# Load required libs

In [3]:
%cd ..
%pwd

c:\VENV\api_prediction


'c:\\VENV\\api_prediction'

In [4]:
import sys
sys.path.append('./src')
from src.data_processor import RawDataProcessor
from src.problem_config import create_prob_config 
prob_config = create_prob_config("phase-2", "prob-1")

In [5]:
from mlflow.models.signature import infer_signature
import mlflow

def log_model_to_tracker_lgbm(model, metrics, desc):
    MLFLOW_TRACKING_URI = 'http://localhost:5000'
    mlflow.set_tracking_uri(MLFLOW_TRACKING_URI)
    mlflow.set_experiment("phase-2_prob-1_lgbm")
    MLFLOW_MODEL_PREFIX = "model"
    mlflow.start_run(description=desc)
    mlflow.log_metrics(metrics)
    mlflow.log_params(model.get_params())
    signature = infer_signature(test_x.astype(np.float64), predictions)
    mlflow.sklearn.log_model(
        sk_model=model,
        artifact_path=MLFLOW_MODEL_PREFIX,
        signature=signature,
        pip_requirements ='src/requirements.txt'
        #registered_model_name="phase-1_prob-1_model-1"
    )

    experimentid = mlflow.active_run().info.run_id
    mlflow.end_run()
    return experimentid

# Prepare datasets

In [6]:
import pandas as pd
import numpy as np
import pickle

training_data = pd.read_parquet(prob_config.raw_data_path)

training_data, category_index = RawDataProcessor.build_category_features(
            training_data, prob_config.categorical_cols
        )

target_col = prob_config.target_col
train_x = training_data.drop([target_col], axis=1)
train_y = training_data[[target_col]]

# Store the category_index
with open(prob_config.category_index_path, "wb") as f:
    pickle.dump(category_index, f)

In [5]:
from lightgbm import LGBMClassifier

model0 = LGBMClassifier(objective="binary", random_state=123)
model0.fit(train_x, train_y, verbose=False)

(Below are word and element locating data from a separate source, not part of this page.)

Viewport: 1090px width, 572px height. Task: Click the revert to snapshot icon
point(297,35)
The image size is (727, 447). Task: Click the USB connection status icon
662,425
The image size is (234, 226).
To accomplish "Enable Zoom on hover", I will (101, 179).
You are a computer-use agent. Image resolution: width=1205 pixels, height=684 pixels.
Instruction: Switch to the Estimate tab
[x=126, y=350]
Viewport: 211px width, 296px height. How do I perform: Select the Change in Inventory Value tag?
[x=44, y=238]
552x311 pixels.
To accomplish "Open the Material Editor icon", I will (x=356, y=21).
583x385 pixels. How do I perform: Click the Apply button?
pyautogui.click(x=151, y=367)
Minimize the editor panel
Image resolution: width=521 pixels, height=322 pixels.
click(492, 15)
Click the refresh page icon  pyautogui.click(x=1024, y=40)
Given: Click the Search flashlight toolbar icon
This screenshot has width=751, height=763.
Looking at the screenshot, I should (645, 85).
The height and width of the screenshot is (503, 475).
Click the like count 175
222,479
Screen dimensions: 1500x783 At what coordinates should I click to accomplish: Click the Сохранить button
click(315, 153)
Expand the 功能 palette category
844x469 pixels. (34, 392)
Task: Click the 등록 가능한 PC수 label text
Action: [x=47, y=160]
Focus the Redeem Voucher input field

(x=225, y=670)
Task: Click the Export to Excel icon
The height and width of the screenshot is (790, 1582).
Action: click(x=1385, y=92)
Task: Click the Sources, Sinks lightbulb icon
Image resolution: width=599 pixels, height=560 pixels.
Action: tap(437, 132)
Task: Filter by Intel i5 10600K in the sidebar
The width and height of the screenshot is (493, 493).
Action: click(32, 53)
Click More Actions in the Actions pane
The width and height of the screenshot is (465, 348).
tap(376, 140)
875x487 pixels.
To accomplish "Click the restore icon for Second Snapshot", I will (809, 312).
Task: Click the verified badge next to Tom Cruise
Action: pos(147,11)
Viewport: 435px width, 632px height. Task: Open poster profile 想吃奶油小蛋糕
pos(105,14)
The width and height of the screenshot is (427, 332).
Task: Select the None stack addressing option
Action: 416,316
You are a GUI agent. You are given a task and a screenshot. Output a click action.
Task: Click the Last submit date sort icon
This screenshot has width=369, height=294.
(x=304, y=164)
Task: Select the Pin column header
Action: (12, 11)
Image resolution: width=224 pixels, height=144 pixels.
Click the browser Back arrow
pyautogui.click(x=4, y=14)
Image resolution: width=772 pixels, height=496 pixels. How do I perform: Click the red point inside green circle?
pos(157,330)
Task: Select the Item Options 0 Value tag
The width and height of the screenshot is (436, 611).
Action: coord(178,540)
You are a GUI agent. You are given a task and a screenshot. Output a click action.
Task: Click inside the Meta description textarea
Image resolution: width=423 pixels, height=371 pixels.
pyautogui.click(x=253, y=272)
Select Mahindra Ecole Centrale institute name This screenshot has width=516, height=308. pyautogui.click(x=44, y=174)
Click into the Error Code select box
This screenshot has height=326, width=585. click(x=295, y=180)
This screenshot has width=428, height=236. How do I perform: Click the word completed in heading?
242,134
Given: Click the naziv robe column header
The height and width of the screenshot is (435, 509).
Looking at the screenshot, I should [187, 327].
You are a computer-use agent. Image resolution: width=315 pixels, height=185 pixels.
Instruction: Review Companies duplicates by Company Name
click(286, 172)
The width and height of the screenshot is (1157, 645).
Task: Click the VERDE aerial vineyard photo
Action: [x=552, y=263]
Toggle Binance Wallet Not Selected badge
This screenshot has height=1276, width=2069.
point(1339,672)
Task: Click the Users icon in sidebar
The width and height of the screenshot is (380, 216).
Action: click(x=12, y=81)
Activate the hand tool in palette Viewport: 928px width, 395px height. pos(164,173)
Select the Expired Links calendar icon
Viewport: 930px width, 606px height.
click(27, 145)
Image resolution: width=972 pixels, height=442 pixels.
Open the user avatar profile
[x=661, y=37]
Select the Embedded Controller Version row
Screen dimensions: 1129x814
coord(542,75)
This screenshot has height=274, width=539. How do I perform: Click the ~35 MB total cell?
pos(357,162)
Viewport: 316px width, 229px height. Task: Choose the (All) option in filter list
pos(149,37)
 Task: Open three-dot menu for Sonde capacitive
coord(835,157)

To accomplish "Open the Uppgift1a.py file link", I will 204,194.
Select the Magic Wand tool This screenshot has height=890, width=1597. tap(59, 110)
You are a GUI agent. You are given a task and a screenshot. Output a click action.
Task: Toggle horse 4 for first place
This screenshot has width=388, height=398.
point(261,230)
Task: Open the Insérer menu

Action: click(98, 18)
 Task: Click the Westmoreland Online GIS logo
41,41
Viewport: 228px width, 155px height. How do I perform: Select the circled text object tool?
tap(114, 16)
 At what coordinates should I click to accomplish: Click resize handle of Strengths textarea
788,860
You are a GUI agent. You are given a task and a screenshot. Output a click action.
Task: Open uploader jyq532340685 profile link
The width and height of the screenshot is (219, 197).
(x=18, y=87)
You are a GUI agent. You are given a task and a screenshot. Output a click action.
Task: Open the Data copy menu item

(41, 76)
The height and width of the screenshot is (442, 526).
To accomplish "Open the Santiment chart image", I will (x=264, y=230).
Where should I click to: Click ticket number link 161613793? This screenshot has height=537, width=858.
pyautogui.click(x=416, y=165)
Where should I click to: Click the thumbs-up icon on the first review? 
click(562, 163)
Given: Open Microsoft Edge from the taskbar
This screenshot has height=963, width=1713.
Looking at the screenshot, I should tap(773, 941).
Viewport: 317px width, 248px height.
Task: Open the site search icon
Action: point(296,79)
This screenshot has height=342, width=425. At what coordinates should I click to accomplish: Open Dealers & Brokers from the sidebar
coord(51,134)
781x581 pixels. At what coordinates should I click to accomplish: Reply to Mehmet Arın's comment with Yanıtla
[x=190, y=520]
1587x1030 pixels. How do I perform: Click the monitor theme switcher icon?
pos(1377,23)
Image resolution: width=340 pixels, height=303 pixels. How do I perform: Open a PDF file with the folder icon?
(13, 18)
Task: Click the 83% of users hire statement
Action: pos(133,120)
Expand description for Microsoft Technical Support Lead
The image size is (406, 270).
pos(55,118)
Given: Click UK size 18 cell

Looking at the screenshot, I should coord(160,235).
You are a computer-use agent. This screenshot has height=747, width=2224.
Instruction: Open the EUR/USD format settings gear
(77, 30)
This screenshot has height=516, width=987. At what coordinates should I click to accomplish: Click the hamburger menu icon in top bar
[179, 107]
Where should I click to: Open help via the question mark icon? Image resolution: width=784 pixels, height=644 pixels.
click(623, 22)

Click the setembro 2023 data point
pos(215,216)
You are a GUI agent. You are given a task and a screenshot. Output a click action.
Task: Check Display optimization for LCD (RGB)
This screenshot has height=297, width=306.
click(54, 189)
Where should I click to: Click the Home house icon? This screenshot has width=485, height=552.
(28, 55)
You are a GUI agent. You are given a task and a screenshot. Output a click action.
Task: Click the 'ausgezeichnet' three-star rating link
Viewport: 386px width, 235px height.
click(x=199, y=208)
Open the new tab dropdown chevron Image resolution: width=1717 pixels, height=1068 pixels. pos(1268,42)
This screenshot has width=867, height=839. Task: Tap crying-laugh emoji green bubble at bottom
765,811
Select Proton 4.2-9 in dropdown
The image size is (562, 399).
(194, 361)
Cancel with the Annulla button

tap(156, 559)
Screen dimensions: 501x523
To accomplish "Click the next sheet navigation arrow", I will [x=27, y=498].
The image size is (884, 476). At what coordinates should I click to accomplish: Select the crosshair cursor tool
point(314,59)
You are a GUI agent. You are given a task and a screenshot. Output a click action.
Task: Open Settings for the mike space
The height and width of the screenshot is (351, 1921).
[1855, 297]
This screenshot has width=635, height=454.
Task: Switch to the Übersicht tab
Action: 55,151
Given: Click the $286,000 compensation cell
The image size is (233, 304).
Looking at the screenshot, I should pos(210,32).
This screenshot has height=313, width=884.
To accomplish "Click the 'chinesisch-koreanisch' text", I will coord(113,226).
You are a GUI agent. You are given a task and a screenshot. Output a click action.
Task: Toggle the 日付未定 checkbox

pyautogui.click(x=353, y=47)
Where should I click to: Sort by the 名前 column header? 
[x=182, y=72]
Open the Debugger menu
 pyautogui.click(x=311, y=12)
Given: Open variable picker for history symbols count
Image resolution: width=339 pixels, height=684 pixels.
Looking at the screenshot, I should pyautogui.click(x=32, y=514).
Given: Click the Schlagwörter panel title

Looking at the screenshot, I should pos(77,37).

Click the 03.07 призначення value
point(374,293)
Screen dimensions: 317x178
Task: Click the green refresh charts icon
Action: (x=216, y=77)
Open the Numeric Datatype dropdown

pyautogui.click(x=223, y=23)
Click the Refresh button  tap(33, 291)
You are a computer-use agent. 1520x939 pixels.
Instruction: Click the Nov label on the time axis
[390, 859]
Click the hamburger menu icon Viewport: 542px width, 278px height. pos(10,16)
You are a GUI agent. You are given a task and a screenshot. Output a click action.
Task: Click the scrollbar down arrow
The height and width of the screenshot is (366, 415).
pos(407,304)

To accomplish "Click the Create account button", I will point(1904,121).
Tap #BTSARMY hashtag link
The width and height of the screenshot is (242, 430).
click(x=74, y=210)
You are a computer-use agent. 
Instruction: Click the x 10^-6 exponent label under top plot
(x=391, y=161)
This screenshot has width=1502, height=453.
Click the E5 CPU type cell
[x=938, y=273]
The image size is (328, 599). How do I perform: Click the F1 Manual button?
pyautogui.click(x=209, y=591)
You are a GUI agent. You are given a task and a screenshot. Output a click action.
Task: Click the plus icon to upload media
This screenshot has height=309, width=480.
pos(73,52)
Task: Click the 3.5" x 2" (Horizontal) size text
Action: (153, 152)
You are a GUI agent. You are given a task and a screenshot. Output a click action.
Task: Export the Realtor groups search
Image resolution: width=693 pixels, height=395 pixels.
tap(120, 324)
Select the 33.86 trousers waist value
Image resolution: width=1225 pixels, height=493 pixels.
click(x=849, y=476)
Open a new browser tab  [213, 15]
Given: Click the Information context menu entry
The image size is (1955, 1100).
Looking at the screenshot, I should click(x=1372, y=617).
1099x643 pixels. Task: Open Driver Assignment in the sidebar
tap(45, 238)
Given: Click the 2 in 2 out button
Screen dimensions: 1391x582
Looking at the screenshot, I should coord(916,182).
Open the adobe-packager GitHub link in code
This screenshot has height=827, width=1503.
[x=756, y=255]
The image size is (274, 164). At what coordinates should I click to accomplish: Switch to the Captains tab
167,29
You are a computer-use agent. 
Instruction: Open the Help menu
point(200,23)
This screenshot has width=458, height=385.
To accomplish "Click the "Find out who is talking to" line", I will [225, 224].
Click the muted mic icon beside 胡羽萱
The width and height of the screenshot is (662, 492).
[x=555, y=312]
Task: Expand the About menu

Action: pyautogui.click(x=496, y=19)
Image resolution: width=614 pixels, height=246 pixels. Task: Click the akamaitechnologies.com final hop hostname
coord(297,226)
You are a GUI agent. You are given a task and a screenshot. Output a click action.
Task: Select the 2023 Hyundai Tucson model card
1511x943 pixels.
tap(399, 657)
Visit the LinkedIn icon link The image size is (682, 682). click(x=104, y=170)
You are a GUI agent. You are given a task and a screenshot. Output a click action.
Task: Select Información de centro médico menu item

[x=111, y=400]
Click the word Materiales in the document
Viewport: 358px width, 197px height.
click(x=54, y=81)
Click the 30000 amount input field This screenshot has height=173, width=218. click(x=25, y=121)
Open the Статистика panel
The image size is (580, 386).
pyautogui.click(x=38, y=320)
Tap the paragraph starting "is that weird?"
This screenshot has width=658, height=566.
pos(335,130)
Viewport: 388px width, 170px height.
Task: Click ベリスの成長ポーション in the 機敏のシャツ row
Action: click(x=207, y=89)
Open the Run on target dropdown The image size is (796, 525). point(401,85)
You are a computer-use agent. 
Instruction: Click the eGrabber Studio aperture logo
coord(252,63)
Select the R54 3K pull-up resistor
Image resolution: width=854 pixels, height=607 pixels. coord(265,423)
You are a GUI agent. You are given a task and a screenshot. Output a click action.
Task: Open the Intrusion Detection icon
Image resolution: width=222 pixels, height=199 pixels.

  y = column_or_1d(y, warn=True)
  y = column_or_1d(y, dtype=self.classes_.dtype, warn=True)


In [6]:
sample = training_data.sample(1000)

test_x = sample.drop([target_col], axis=1)
test_y = sample[[target_col]]

In [7]:
from sklearn.metrics import roc_auc_score
predictions = model0.predict_proba(test_x.astype(np.float64))[:,1]
#predictions = d4p.gbt_classification_prediction(nClasses=2).compute(test_x, daal_model)
#predictions = model0.predict(test_x)
auc_score = roc_auc_score(test_y, predictions)
metrics = {"test_auc": auc_score}
print(f"metrics: {metrics}")

metrics: {'test_auc': 0.9935781577033099}


In [25]:
%%timeit -n 10
model0.predict(test_x)

2.27 ms ± 305 µs per loop (mean ± std. dev. of 7 runs, 10 loops each)


In [9]:
import lleaves
model_path = prob_config.data_path / "phase2_1_lgbm.txt"
llvm_model_path = prob_config.data_path / "phase2_1_lleaves"
model0.booster_.save_model(filename=model_path)
llvm_model = lleaves.Model(model_file=model_path)
llvm_model.compile(cache=llvm_model_path)

In [27]:
%%timeit -n 10
llvm_model.predict(test_x)

2.86 ms ± 232 µs per loop (mean ± std. dev. of 7 runs, 10 loops each)


In [11]:
import daal4py as d4p
daal_model = d4p.get_gbt_model_from_lightgbm(model0.booster_)

In [55]:
%%timeit -n 10
daal_prediction = d4p.gbt_classification_prediction(nClasses=2, resultsToEvaluate="computeClassLabels|computeClassProbabilities").compute(test_x, daal_model)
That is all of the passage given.